Thursday, July 28, 2016

DEAR AMERICA: Standing in the Light

Oh, my precious. This is my favorite DA book ever. I'm pretty sure it was one of the first I ever read. It was the tenth book in the series and it's one of the few written by Mary Pope Osborne, who sadly only contributed one other DA book and one trilogy to the My America series.

Catharine became one of the main DA girls. She got one of the reissue books with a new cover design.


And long before that, she was one of the few who had a live action special and a Madame Alexander 18" doll.

Catharine is blonde in the book and on both book covers, but the actress chosen to play her sports red hair and the doll, which was based on the actress, has even darker red hair. I personally think the original cover picture is a little young-looking, but I like her blonde, so the updated illustration works better for me. She looks more like a 13-year-old there. On the other hand, the actress looks a bit old.


Standing in the Light is about a 13-year-old Quaker girl and her younger brother, who are both captured by the Lenape in 1763/1764. Catharine, horribly upset especially because she's been separated from her brother, initially holds back and takes out her anger by just babbling away angrily whenever she's around the Lenape. However, one of them, Snow Hunter, is a captive himself. He's 17 now and thinks of himself as Lenape, not English. So he's understood every angry word she's said. He takes her to see her brother, after she dreams that he's sick, and she's able to bring him back to their camp. Gradually, Catharine grows to respect the Lenape and enjoy some of their ways. She and Snow Hunter fall in love, which you'd think would come across kind of creepy, but when you're reading this book, it's easy to fall into their time and a 13-year-old marrying a 17-year-old is pretty preferable to a lot of the ages a 13-year-old could be married off to! Sadly, right after they express interest in their somewhat timid ways, Snow Hunter goes off hunting and never comes back. The English have come and the final pages of the book are quite hard to get through. Poor Catharine sees her adoptive mother injured, possibly fatally, and she's just an old woman. She doesn't know what happened to her Lenape sister or nephew. She still doesn't know what's happened to Snow Hunter. And she and her brother get dragged back into the white world. She suffers greatly trying to readjust and finally gives her diary to her father to read. He understands her, though many others do not. The unlikeable mother character pretty much can't bear it, because oh, it's so horrible that Catharine not only lived but didn't hate every single fucking moment of her captive life. I was glad to read in the epilogue that the mother dies the next year.

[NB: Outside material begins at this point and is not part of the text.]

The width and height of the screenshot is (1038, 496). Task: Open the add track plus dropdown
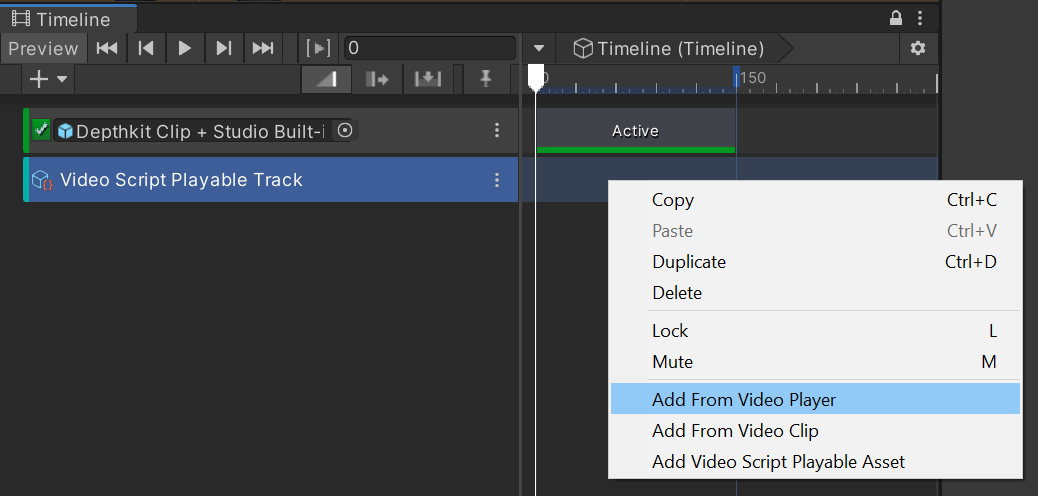click(x=48, y=79)
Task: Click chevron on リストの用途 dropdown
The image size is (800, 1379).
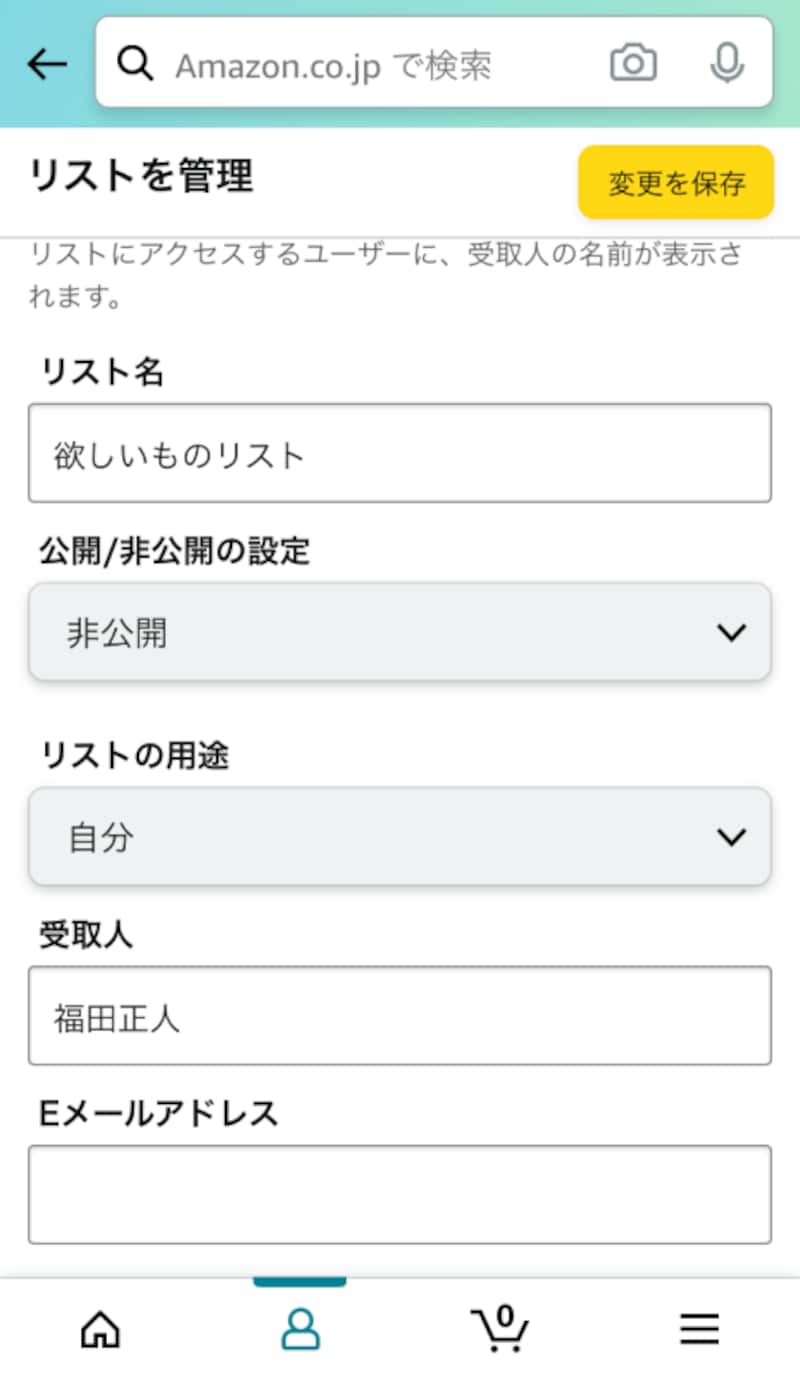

The Madame Alexander Catharine and Mem dolls
Catharine never marries and both she and her brother go on to do good works, inspired by what they learned during their captivity. Thomas, the brother, eventually learns about John McCloud (Snow Hunter) and the final line of the epilogue reveals that he was killed by soldiers in 1674, the year Caty was captive.

Standing in the Light is a sad book, but it's also very well-written and the characters come alive and make you care about them. This brief romance is one of my favorite written romances ever, and I recommend this DA book over any other. It's simpler writing than a lot of the others in the series, but the story is also far, far better.